**What to work on**
What is the number of lines in this listing that include "height"? Answer with that number only.

**Given entries**
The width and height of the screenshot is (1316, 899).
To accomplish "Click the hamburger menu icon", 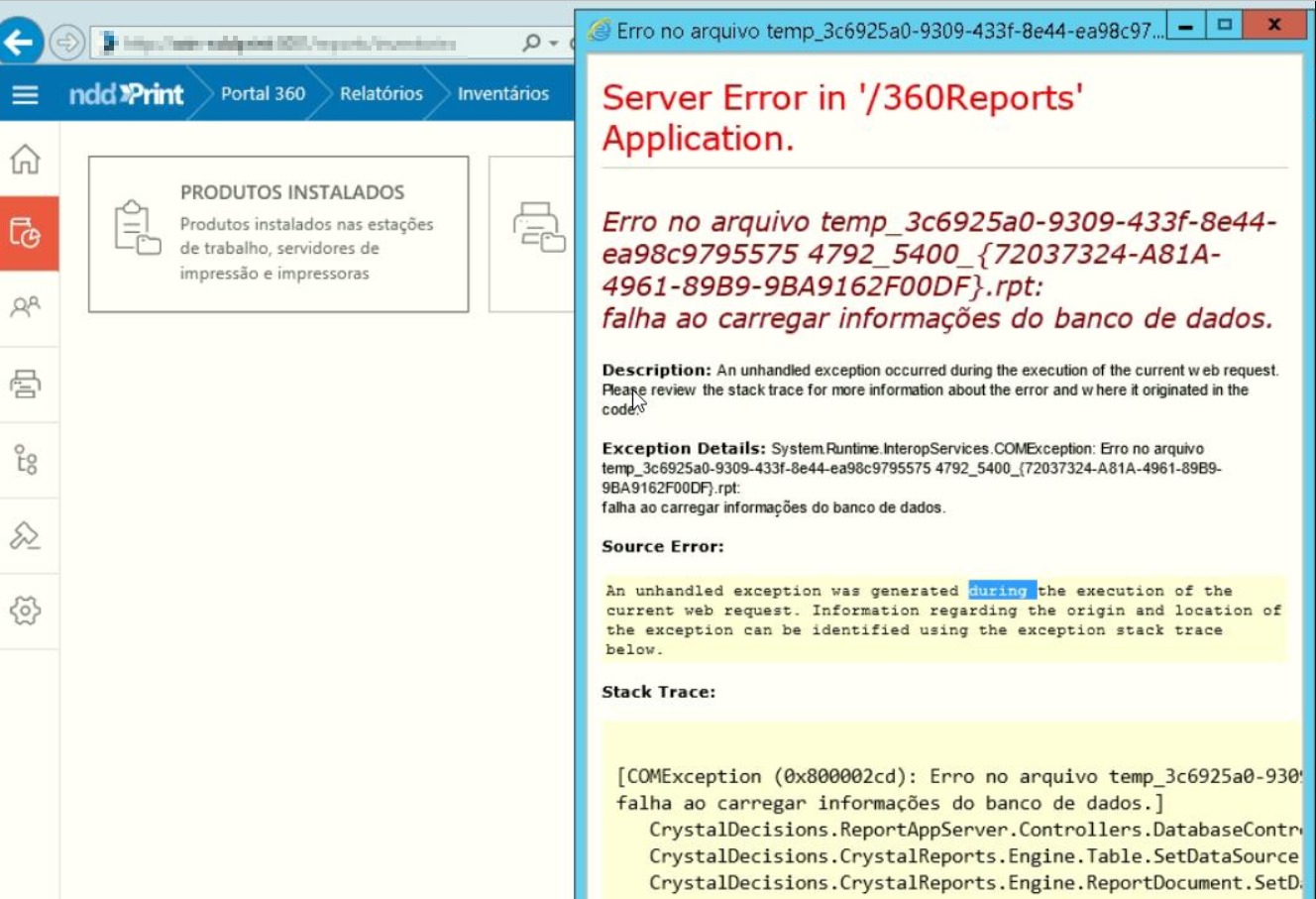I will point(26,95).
...
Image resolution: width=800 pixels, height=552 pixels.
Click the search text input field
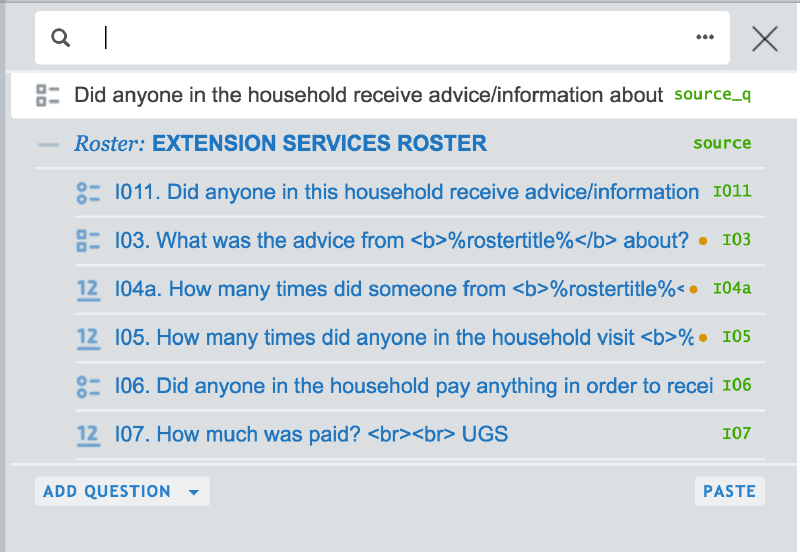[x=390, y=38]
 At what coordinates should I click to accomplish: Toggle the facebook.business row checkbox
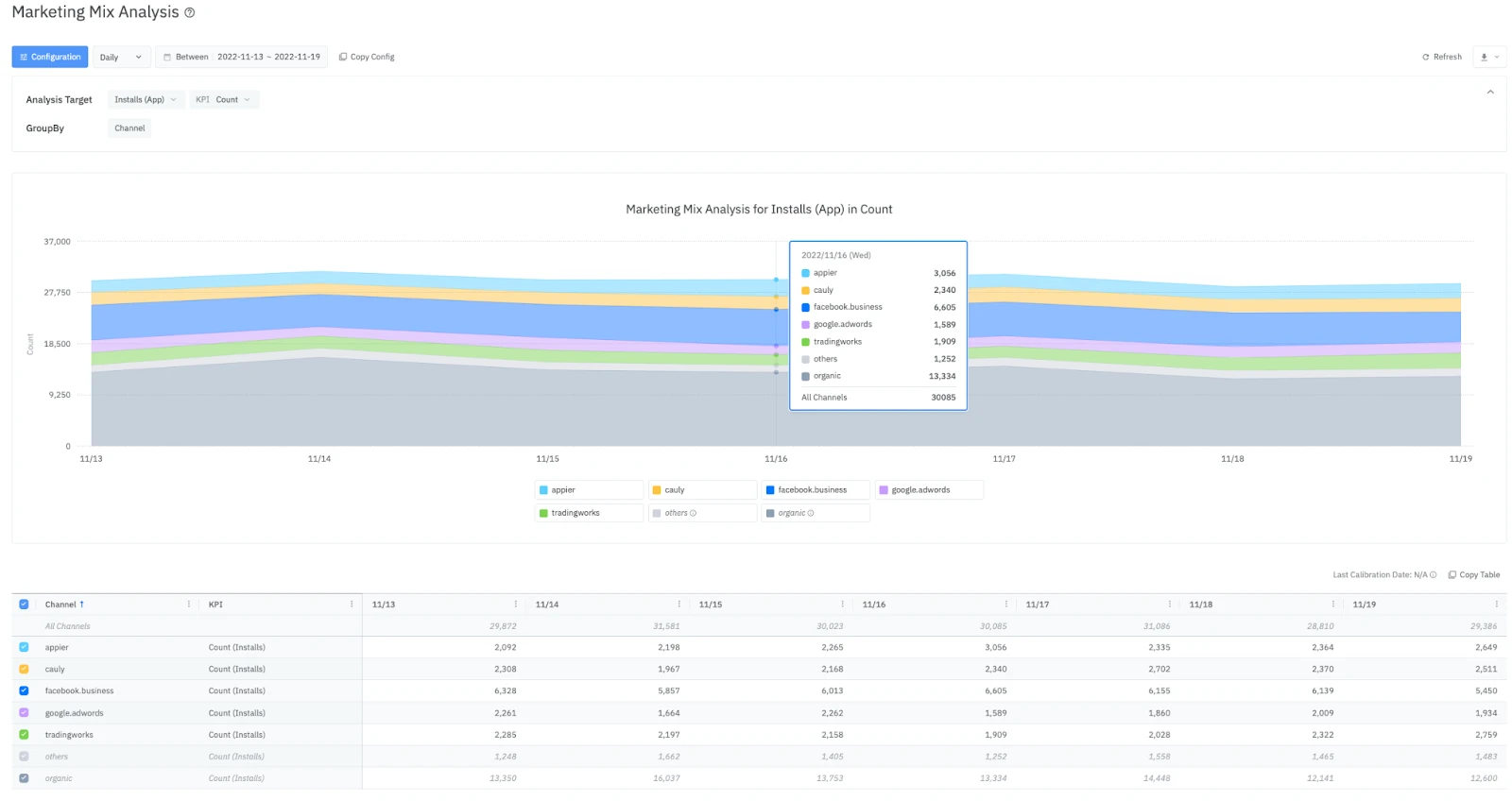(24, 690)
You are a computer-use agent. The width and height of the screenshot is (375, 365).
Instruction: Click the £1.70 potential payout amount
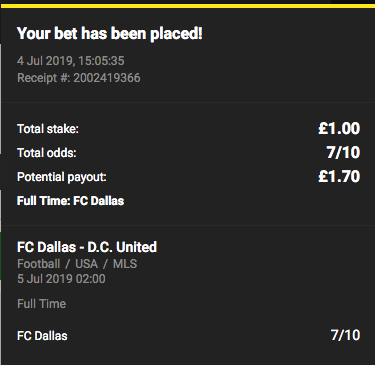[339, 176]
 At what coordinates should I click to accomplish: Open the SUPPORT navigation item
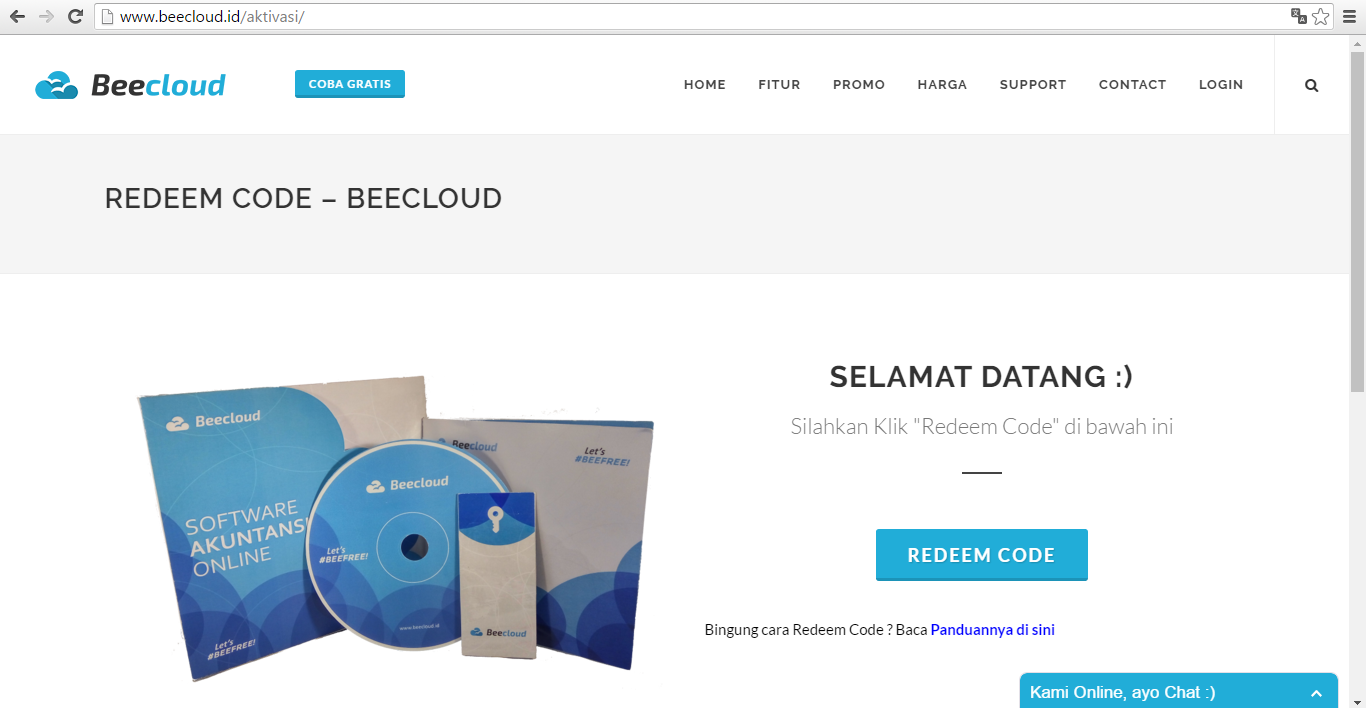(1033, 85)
* * *
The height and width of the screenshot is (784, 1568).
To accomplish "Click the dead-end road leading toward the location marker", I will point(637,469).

**Your response**
4